Fantasy baseball Prospect Watch: Kevin Gausman on the rise
Kevin Gausman's ball control is off the charts. The Orioles' pitching prospect has walked just two batters in 50 2/3 innings going into his Friday Double-A start, and boasts a 32-1 strikeout-to-walk ratio in his six starts this season. The scouts' only criticism? Perhaps, he throws the ball over the plate too much.
It's rare to hear that about a pitching prospect who regularly hits the mid-90s.
Gausman pitched a total of 140 official innings between LSU and Class-A ball last year. He already has pitched 35 2/3 this season heading into his Friday night start in Double-A, but his incredible efficiency with his pitches should allow him to stretch out a bit longer than most pitching prospects in their first full season as a professional.
The prospect hype has yet to catch up to Gausman, but it's bound to soon. Owners should take a chance on him, especially if the Mets' Zack Wheeler, currently the most owned minor-league pitcher, is already gone.
Gausman has surrendered a pedestrian .264 batting average against with a 3.53 ERA and a 1-4 record, but he's really just warming his arm up for what is going to be a significant stretch in the Orioles rotation. Jason Hammel (5-1, 4.10), Wei-Yin Chen (2-3, 3.40) and Chris Tillman (3-1, 3.76) are the only certainties for Baltimore right now. Miguel Gonzalez (2-2, 4.58) just went on the DL with a thumb injury and lower-tier prospect Steve Johnson (1-1, 4.41) is expected to make a spot start Saturday before Gonzalez returns to the O's rotation May 19. Freddy Garcia (0-1, 4.26) is currently filling the No. 5 starter's spot after going 4-0 with a 2.67 ERA in his Triple-A tune-up.

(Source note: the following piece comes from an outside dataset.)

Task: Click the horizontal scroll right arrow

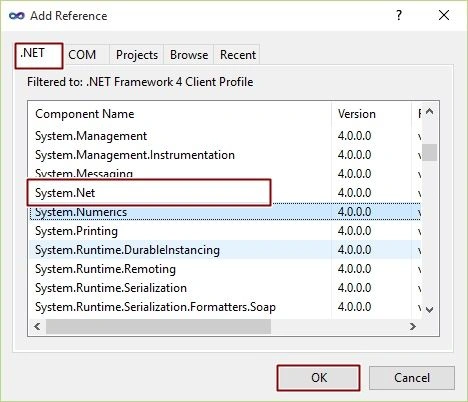Action: [413, 326]
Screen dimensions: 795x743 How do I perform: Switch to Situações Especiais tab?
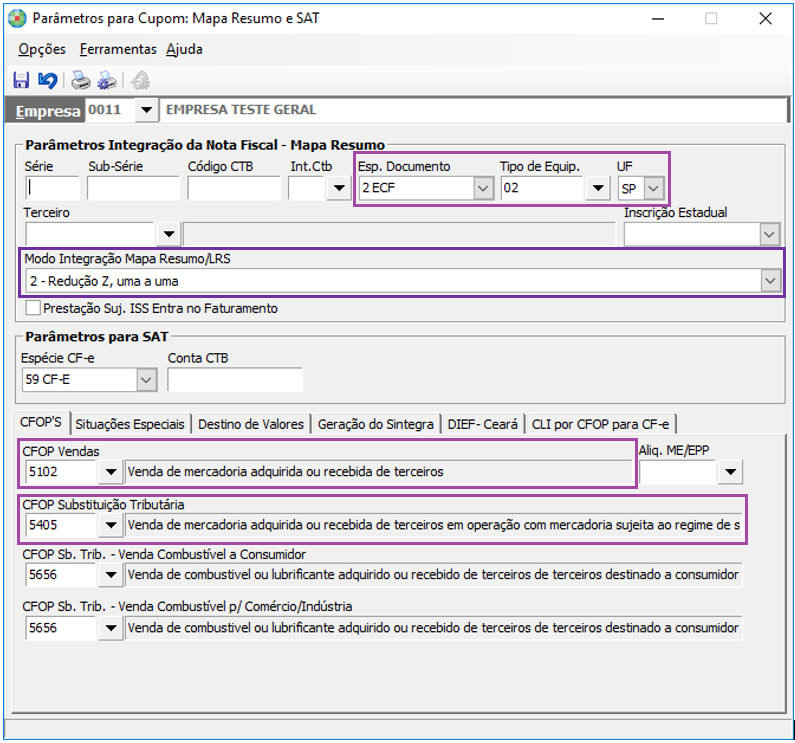pos(130,424)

Gonzalez and Garcia won't be standing in the elite prospect's way come mid-June, however. Owned in just 14 percent of CBSSports.com fantasy leagues, Gausman is vastly underrated, or maybe just overlooked. Fellow Baltimore uber-prospect Dylan Bundy (elbow, idle for at least the next six weeks) is owned in more than twice as many leagues. Bruce Rondon and Mike Fiers, spring busts, are owned in even more. This all needs to change soon.
Currently, the most owned minor-league pitchers are:
1. Zack Wheeler, New York Mets (42 percent) 2. Gerrit Cole, Pittsburgh Pirates (33) 3. Trevor Bauer, Cleveland Indians (31) 4. Dylan Bundy, Baltimore Orioles (30) 5. Tyler Skaggs, Arizona Diamondbacks (23) 6. Taijuan Walker, Seattle Mariners (17) 7. Danny Hultzen, Seattle Mariners (17) 8. Bruce Rondon, Detroit Tigers (16) 9. Mike Fiers, Milwaukee Brewers (16) 10. Chris Archer, Tampa Bay Rays (15) 11. Jameson Taillon, Pittsburgh Pirates (15)
Save for the resurgent Wheeler, Bundy or Cole, you shouldn't own any of these arms instead of Gausman in any fantasy leagues, keeper or otherwise. Stash Gausman now before it is too late.
Minor league stock watch
We already gave you a one-month season report on the biggest fantasy prospects last week. This list reflects the past week's performances and news only:
Rehab special mentions
? Brandon Beachy, who had Tommy John surgery last June 21, is building up strength for a rehab assignment that might start as soon as next week. This is a significant development, because it would start a 30-day clock and make him a candidate to arrive in the Braves' rotation by mid-June. Beachy, 26, is a must-own in all leagues with DL spots. He'll be this year's Kris Medlen midseason breakthrough -- and we all remember how that turned out.
? If you miss out on Beachy, the D-Backs' Daniel Hudson shouldn't be far behind. Hudson had Tommy John surgery July 9, just two weeks after Beachy, putting him on track to start a rehab assignment in June. He might even progress to the majors before the All-Star break. At just 12 percent ownership, fantasy owners are really missing the boat -- he's every bit as worthy of being owned as Beachy.
? And, finally, right behind them should be shoulder surgery survivor Michael Pineda (38 percent owned). He should be owned in that many more leagues than Hudson, but Pineda's reports have him reaching the mid-90s again. He could return to the majors by midseason, as well.